**Task description**
Look through the records below for the line with "Cliquez pour accepter". Return that line and each one after it up to and including the line with "国产色综合天天综合网 (420, 611)", exactly.

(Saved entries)
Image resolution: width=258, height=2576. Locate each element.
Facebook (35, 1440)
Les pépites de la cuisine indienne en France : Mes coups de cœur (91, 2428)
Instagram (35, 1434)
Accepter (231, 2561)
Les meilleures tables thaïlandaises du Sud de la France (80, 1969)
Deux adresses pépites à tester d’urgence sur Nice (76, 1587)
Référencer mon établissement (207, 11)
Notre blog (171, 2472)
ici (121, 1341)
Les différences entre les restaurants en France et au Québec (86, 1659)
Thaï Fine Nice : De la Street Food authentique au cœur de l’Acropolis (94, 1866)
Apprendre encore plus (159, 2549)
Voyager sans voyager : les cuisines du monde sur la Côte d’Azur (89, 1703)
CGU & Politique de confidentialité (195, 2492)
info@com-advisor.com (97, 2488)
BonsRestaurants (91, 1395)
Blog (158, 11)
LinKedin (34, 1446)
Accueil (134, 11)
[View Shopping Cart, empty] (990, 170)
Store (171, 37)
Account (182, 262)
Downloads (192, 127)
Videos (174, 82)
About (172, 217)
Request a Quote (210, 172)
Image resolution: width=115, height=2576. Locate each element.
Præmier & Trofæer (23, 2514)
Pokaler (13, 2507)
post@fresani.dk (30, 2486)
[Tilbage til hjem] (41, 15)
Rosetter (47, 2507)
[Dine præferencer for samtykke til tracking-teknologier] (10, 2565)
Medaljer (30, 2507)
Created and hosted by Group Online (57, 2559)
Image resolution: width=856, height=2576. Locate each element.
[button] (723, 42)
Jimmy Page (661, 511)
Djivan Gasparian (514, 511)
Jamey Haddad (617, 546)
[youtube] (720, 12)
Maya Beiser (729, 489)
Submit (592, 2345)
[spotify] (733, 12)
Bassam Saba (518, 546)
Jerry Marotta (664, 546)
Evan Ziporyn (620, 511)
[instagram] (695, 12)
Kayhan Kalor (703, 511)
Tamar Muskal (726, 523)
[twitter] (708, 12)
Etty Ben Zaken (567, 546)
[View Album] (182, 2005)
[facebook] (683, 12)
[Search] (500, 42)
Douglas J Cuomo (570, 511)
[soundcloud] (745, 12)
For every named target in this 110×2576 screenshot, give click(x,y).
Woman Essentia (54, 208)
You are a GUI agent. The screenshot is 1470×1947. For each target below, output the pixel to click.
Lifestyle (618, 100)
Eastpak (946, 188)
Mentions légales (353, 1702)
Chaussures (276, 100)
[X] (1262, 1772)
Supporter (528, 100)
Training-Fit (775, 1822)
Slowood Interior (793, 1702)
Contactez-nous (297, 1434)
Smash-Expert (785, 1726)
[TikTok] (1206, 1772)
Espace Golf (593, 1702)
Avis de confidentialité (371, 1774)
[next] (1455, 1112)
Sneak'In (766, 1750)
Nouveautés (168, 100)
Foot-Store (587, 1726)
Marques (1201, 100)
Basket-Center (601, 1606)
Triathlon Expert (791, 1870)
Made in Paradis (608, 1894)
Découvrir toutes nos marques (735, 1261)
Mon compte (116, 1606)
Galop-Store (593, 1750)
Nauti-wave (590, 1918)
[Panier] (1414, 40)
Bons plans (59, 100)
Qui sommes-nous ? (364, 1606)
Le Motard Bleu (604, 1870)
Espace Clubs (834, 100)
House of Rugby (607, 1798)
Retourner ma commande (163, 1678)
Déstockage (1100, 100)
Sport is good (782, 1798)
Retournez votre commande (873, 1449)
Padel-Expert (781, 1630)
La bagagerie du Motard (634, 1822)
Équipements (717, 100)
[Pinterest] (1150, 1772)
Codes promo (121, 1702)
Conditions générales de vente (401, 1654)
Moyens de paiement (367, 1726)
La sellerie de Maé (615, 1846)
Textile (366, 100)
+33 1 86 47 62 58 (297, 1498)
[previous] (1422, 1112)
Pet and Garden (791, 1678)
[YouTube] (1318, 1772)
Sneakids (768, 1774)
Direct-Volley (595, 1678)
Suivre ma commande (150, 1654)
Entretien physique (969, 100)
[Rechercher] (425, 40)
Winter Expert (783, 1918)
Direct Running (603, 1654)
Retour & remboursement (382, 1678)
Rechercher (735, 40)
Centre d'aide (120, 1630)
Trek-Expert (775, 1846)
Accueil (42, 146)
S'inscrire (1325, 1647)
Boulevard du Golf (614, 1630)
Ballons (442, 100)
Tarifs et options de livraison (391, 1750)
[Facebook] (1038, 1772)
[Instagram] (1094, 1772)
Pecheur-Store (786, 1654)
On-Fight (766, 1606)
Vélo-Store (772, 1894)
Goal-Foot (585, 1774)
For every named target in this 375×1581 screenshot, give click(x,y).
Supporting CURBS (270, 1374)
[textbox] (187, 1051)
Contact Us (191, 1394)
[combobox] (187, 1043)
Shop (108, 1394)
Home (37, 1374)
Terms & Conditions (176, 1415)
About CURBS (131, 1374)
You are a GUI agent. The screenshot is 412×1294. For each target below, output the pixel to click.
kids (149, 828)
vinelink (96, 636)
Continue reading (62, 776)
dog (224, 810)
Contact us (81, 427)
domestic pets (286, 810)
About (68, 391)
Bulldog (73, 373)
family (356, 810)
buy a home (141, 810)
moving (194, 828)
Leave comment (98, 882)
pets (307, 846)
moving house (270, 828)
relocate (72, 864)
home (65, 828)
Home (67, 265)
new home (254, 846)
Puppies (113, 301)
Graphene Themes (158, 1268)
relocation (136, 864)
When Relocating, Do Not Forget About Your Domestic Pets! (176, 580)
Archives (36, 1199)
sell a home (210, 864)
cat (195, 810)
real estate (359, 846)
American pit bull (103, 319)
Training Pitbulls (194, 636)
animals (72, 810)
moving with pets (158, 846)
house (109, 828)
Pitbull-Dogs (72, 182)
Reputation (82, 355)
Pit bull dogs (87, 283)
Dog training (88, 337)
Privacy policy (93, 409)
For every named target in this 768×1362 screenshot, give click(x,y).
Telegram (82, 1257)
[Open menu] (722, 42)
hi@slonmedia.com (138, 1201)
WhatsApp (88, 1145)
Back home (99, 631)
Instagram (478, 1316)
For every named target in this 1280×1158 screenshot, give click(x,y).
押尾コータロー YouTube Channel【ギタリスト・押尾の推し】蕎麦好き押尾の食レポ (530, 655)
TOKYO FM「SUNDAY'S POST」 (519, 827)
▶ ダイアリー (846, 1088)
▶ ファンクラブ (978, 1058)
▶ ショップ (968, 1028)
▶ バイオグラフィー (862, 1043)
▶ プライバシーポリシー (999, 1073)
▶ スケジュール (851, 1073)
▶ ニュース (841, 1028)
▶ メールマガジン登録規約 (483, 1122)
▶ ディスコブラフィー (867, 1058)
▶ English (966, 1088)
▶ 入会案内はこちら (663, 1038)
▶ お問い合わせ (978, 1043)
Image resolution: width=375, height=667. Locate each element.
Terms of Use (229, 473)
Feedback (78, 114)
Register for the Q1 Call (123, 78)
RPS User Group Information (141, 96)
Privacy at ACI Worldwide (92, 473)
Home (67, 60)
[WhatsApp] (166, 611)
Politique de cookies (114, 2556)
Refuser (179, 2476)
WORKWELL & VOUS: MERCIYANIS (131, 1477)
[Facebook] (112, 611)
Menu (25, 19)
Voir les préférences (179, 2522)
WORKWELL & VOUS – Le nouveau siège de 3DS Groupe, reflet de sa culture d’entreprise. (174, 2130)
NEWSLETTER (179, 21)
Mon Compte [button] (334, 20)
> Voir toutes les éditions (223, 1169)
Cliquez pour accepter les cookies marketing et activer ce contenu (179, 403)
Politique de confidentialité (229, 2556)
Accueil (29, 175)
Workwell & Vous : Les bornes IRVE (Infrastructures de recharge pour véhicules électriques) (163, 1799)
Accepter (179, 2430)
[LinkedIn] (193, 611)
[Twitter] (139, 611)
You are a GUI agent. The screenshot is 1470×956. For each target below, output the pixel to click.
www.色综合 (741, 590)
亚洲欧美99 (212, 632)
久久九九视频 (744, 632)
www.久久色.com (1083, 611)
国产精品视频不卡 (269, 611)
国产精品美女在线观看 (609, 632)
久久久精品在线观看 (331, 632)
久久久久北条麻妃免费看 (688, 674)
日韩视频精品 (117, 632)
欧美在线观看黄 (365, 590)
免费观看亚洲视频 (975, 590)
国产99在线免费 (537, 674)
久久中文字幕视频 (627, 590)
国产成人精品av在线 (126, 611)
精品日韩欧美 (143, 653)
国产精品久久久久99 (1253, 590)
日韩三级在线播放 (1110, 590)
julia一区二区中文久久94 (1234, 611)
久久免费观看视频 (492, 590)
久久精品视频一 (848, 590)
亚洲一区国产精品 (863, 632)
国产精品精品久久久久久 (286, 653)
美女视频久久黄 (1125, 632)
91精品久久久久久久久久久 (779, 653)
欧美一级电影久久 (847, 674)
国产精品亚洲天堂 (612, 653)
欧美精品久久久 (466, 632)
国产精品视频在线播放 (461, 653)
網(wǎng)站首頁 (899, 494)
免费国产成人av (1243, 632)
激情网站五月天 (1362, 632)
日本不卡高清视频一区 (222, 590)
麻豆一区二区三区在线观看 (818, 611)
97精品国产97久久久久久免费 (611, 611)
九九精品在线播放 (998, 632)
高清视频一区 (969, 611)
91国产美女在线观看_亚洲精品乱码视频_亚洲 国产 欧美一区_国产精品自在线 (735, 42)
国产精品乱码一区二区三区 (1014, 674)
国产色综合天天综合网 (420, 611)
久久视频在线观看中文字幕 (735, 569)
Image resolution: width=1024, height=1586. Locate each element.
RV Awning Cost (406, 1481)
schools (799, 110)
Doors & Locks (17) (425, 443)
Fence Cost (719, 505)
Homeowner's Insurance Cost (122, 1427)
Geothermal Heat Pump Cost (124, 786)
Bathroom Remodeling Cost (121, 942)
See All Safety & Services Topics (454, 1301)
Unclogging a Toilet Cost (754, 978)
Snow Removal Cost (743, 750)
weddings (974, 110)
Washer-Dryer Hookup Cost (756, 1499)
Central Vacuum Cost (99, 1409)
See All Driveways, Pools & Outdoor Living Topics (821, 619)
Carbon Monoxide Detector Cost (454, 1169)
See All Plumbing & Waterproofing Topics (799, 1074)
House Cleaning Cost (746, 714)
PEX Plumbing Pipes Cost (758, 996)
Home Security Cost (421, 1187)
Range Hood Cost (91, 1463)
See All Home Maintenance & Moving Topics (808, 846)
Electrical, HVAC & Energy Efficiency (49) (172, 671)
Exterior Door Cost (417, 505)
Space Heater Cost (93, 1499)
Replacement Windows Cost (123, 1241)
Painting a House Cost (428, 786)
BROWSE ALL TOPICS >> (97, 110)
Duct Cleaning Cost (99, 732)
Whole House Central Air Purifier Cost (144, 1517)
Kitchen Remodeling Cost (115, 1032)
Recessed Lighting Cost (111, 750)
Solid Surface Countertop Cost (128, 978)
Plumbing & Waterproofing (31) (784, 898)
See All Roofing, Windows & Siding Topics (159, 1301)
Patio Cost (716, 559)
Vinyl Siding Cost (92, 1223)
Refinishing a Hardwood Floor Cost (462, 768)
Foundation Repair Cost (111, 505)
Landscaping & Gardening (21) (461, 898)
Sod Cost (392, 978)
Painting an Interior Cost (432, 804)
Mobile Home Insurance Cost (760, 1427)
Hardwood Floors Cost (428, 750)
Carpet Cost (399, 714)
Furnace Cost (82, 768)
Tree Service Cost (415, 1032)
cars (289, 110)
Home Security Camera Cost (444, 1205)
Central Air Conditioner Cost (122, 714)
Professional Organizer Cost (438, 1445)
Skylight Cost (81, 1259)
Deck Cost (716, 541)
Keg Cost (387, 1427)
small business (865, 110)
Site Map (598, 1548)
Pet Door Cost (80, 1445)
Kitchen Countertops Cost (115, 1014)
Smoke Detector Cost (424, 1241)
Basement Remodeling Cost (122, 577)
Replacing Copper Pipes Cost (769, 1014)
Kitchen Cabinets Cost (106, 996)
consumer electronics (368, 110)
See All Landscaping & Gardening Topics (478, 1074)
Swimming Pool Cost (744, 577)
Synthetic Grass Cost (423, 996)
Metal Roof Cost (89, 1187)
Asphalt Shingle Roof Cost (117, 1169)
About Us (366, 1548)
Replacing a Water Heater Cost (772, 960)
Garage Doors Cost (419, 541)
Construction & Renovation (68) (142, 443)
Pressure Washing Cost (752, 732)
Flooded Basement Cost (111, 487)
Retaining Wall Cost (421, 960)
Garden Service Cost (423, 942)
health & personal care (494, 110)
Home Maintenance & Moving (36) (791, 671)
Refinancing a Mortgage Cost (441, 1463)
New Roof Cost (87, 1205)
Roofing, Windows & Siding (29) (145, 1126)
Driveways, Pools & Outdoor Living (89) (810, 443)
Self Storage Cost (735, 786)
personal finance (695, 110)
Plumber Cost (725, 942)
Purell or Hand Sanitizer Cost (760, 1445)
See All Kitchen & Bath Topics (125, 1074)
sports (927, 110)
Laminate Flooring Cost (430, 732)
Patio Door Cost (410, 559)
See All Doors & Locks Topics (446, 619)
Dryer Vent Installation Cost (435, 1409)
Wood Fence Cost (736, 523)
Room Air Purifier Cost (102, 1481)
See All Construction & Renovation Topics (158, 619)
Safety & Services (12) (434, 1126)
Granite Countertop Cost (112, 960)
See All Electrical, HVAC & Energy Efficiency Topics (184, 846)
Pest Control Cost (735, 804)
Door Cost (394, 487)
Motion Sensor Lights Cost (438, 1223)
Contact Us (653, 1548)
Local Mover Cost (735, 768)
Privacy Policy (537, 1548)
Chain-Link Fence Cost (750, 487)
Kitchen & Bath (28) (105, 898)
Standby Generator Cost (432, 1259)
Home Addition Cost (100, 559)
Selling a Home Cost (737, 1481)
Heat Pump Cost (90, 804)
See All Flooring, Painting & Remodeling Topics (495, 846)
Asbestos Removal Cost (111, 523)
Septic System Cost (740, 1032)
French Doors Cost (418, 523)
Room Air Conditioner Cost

**Result for this task**
Cliquez pour accepter les cookies marketing et activer ce contenu (179, 403)
Politique de confidentialité (229, 2556)
Accueil (29, 175)
Workwell & Vous : Les bornes IRVE (Infrastructures de recharge pour véhicules électriques) (163, 1799)
Accepter (179, 2430)
[LinkedIn] (193, 611)
[Twitter] (139, 611)
You are a GUI agent. The screenshot is 1470×956. For each target below, output the pixel to click.
www.色综合 (741, 590)
亚洲欧美99 (212, 632)
久久九九视频 (744, 632)
www.久久色.com (1083, 611)
国产精品视频不卡 (269, 611)
国产精品美女在线观看 (609, 632)
久久久精品在线观看 (331, 632)
久久久久北条麻妃免费看 (688, 674)
日韩视频精品 (117, 632)
欧美在线观看黄 (365, 590)
免费观看亚洲视频 (975, 590)
国产99在线免费 (537, 674)
久久中文字幕视频 (627, 590)
国产成人精品av在线 (126, 611)
精品日韩欧美 (143, 653)
国产精品久久久久99 (1253, 590)
日韩三级在线播放 (1110, 590)
julia一区二区中文久久94 (1234, 611)
久久免费观看视频 (492, 590)
久久精品视频一 (848, 590)
亚洲一区国产精品 (863, 632)
国产精品精品久久久久久 (286, 653)
美女视频久久黄 (1125, 632)
91精品久久久久久久久久久 (779, 653)
欧美一级电影久久 (847, 674)
国产精品亚洲天堂 (612, 653)
欧美精品久久久 (466, 632)
国产精品视频在线播放 (461, 653)
網(wǎng)站首頁 (899, 494)
免费国产成人av (1243, 632)
激情网站五月天 (1362, 632)
日本不卡高清视频一区 (222, 590)
麻豆一区二区三区在线观看 (818, 611)
97精品国产97久久久久久免费 (611, 611)
九九精品在线播放 (998, 632)
高清视频一区 (969, 611)
91国产美女在线观看_亚洲精品乱码视频_亚洲 国产 欧美一区_国产精品自在线 (735, 42)
国产精品乱码一区二区三区 (1014, 674)
国产色综合天天综合网 (420, 611)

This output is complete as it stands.